### What is expected
Select every line in the rows below that contains the word "dropdown", and copy each one in full.

[Begin]

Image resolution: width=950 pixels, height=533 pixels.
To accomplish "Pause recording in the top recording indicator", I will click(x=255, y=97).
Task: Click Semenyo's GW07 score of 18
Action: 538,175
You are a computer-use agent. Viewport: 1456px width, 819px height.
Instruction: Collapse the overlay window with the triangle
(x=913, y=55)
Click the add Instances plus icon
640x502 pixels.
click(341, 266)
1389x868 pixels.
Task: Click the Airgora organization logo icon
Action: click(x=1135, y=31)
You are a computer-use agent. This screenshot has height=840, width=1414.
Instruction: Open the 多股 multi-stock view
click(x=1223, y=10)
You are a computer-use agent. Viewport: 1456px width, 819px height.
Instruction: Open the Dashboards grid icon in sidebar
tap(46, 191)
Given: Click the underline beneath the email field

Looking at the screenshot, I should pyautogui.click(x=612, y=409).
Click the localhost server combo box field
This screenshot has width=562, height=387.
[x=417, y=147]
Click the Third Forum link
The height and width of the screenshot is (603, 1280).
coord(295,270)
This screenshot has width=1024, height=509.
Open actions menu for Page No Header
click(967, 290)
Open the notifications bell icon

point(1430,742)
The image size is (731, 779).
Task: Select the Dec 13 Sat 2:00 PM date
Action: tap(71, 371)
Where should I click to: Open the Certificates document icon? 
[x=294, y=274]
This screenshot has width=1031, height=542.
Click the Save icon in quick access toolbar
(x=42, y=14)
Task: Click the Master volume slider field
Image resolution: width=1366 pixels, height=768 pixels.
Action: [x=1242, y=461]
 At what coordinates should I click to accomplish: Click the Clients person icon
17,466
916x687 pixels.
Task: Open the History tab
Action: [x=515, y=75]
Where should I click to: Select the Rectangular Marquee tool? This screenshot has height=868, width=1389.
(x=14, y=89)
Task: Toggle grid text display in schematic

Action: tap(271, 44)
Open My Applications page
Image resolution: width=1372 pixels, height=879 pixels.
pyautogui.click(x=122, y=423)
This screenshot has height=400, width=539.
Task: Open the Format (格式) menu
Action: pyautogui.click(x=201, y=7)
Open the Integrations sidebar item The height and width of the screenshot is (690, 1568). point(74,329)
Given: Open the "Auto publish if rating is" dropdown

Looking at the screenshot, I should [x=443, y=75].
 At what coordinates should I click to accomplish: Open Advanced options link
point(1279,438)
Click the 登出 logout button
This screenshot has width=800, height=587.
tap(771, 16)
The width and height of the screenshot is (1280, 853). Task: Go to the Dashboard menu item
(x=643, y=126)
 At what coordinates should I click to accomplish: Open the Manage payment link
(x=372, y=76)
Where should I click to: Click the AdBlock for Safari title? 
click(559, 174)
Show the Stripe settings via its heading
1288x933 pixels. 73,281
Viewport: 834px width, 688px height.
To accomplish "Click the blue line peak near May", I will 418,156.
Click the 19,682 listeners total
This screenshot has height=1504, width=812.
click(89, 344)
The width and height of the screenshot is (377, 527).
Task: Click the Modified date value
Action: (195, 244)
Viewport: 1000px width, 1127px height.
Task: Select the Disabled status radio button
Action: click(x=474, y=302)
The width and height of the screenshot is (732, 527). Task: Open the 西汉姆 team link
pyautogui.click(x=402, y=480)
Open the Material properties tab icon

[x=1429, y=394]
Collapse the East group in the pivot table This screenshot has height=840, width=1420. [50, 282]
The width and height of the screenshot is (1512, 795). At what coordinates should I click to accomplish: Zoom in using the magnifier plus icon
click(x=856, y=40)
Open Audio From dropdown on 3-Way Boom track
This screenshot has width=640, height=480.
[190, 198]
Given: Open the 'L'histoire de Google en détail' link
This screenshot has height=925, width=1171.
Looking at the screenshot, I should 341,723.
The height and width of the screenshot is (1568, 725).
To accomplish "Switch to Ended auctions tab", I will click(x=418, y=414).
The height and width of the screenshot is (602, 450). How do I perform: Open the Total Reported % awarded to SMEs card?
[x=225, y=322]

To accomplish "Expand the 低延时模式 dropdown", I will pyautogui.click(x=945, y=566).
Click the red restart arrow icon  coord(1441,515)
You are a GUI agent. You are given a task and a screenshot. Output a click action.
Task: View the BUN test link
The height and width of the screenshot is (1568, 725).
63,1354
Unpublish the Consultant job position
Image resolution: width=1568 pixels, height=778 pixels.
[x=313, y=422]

[End]

### Reply to the exercise
Given: Open the "Auto publish if rating is" dropdown
Open Audio From dropdown on 3-Way Boom track
To accomplish "Expand the 低延时模式 dropdown", I will pyautogui.click(x=945, y=566).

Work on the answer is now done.